> GIVEN RECORDS:
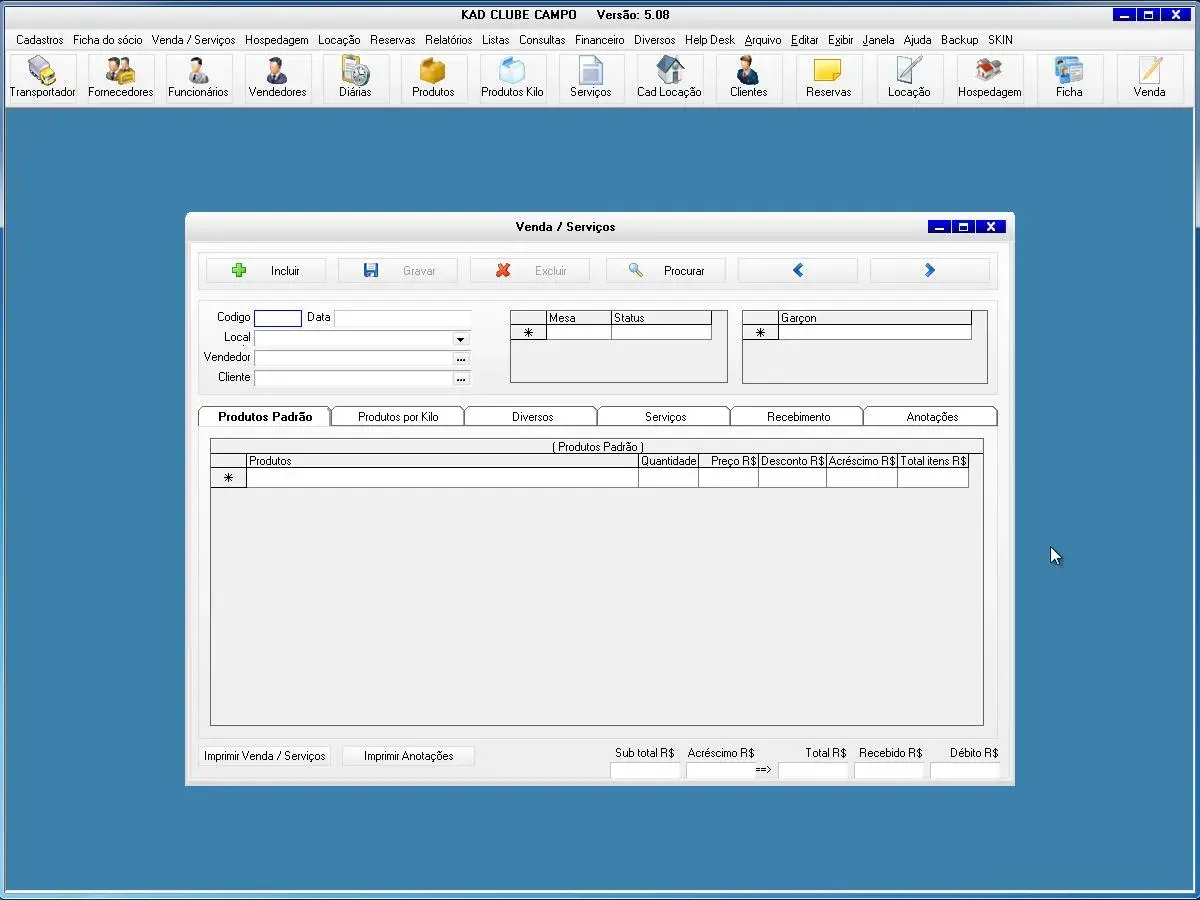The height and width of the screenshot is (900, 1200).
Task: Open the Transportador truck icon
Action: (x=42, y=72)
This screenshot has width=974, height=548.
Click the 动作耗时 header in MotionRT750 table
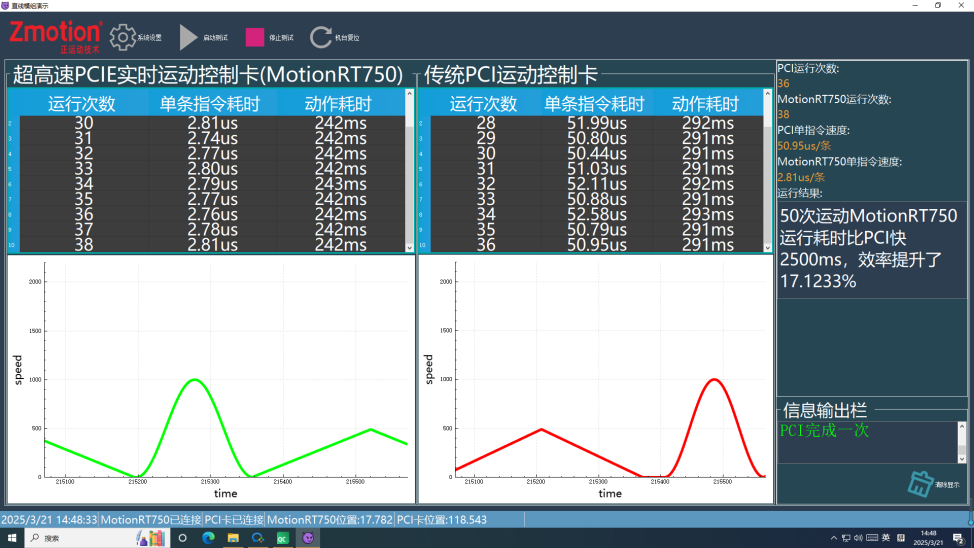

> TASK REQUIREMENTS: Write out the lines of the entries above as a numbered list, skipping any blank lines and leaving out the pictures.

> ANSWER TO THIS TASK:
1. The height and width of the screenshot is (900, 1200).
2. Task: Open the Transportador truck icon
3. Action: (x=42, y=72)
4. This screenshot has width=974, height=548.
5. Click the 动作耗时 header in MotionRT750 table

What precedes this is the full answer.